(What you should do): Would you please transcribe, exactly as written, the lines of the entries below starting at the one that holds "Laglott arvslott särkullbarn (227, 2211)" and ending at the one that holds "Home (388, 37)", both included?

[Collected data]
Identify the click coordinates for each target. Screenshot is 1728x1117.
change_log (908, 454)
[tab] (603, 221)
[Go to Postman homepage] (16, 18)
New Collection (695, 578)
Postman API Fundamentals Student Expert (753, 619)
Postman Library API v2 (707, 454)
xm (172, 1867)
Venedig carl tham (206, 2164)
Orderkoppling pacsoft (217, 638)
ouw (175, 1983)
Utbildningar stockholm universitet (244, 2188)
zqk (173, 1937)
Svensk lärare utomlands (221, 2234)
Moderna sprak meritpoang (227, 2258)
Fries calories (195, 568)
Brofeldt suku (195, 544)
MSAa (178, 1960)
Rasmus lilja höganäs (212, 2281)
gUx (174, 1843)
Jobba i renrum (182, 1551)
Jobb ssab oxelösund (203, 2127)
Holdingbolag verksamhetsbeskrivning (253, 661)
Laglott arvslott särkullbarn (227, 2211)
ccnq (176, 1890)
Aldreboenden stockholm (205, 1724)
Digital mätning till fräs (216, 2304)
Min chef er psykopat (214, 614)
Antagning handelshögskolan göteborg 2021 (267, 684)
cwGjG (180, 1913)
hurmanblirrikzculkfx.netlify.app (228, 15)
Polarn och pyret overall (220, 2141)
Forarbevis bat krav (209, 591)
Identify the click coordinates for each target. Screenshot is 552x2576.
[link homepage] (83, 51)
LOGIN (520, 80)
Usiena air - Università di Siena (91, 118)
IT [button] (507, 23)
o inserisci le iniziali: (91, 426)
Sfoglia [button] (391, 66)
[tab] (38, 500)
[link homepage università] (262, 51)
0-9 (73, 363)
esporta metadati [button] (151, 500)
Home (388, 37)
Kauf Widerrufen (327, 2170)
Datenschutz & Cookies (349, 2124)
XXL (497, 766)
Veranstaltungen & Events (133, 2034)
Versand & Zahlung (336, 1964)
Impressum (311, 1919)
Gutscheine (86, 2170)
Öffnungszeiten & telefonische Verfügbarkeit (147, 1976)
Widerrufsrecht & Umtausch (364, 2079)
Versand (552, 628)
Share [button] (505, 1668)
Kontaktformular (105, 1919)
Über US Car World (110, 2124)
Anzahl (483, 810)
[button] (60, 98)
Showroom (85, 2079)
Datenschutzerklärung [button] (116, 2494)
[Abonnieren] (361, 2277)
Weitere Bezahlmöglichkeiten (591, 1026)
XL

(Solved exercise):
Laglott arvslott särkullbarn (227, 2211)
ccnq (176, 1890)
Aldreboenden stockholm (205, 1724)
Digital mätning till fräs (216, 2304)
Min chef er psykopat (214, 614)
Antagning handelshögskolan göteborg 2021 (267, 684)
cwGjG (180, 1913)
hurmanblirrikzculkfx.netlify.app (228, 15)
Polarn och pyret overall (220, 2141)
Forarbevis bat krav (209, 591)
Identify the click coordinates for each target. Screenshot is 552x2576.
[link homepage] (83, 51)
LOGIN (520, 80)
Usiena air - Università di Siena (91, 118)
IT [button] (507, 23)
o inserisci le iniziali: (91, 426)
Sfoglia [button] (391, 66)
[tab] (38, 500)
[link homepage università] (262, 51)
0-9 (73, 363)
esporta metadati [button] (151, 500)
Home (388, 37)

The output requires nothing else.